Spanish writer Mesa, author of Four by Four, returns with a novel exploring the peculiar relationship between a bullied 13-year-old girl and a 54-year-old man who regularly meet at the park to discuss birds, Nina Simone and other subjects. Secrets rise to the surface as the pair find themselves facing questions about society's prejudices, assumptions and inappropriate behavior.
In Sara Mesa’s warm, nuanced novel Among the Hedges, a friendship blossoms, defying cultural expectations ... a daring, sympathetic novel about a friendship between two people whom society would prefer to keep apart.
Intriguing Spanish writer Sara Mesa...continues to explore highly charged power dynamics ... Obvious or predictable could never describe Mesa's narrative here. Her sly hints...are clearly meant to manipulate readers in various directions, right or wrong, truth or not ... Mesa, meanwhile, prods, enables, challenges, maybe even misleads. Satisfaction—of sorts—arrives in Mesa's concluding 'Part Two,' which shrewdly reveals the bittersweet outcome beyond the hedges.
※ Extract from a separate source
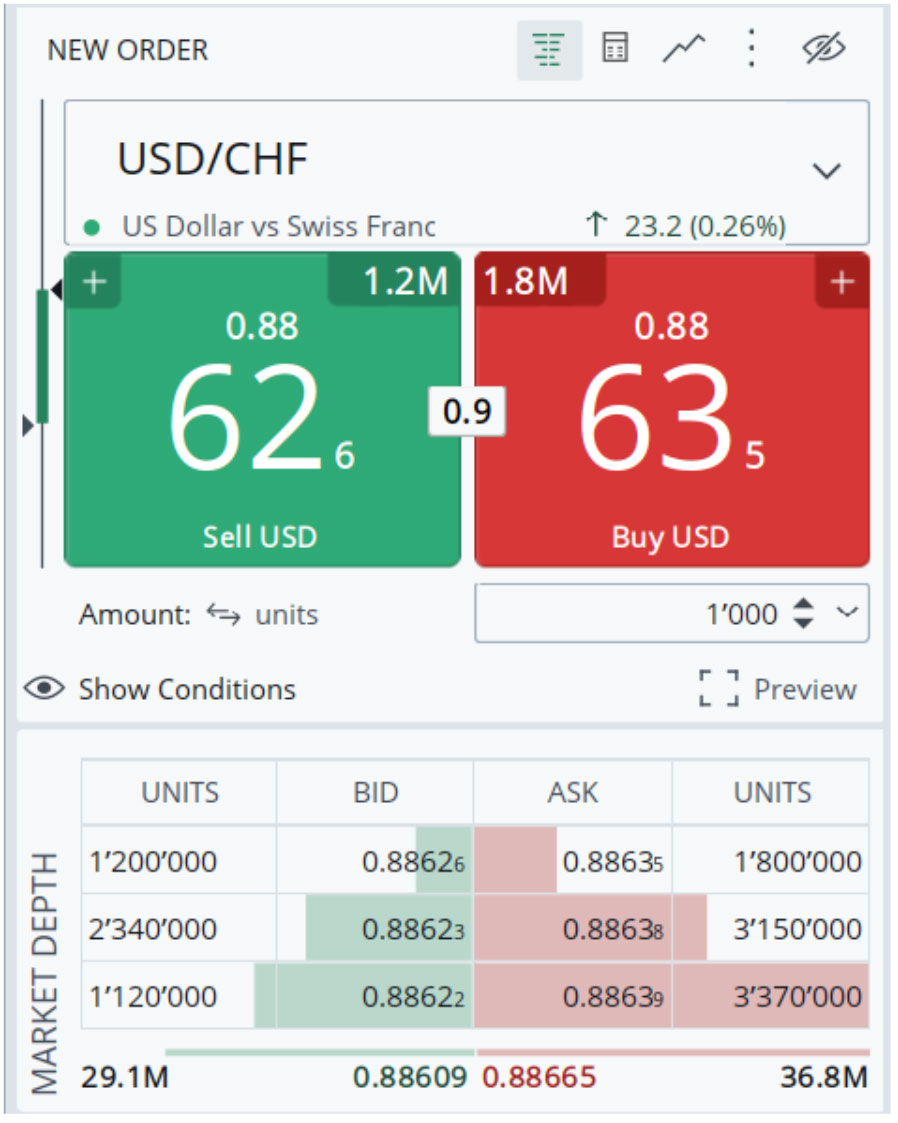This screenshot has height=1123, width=898.
Task: Toggle Show Conditions eye option
Action: [44, 689]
The prose, simple and beautiful, flies by before we realize we know nothing of these characters, aside from Soon’s inability to fit in at school and her beloved brother’s recent departure, as well as Old Man’s love of birds, fraying suits and Nina Simone ... Details are mysteriously unimportant in the larger story. The logistics of Soon’s school absences are accounted for. The whereabouts of Old Man’s past progressions and his demeanor are never directly named. These details do not need to be laid out, because Mesa’s writing is tight enough to note the reader’s questions, but direct the story where it needs to go for her desired effect, which is a story about uncertainty in humanity. The text constantly raises the question 'what do we want from each other?' without providing an answer. I think that’s the point; even those who feel unable to connect can still make meaningful connections. It’s not so much the struggle for understanding, or even being understood, but finding moments of peace in a world that can be so cruel.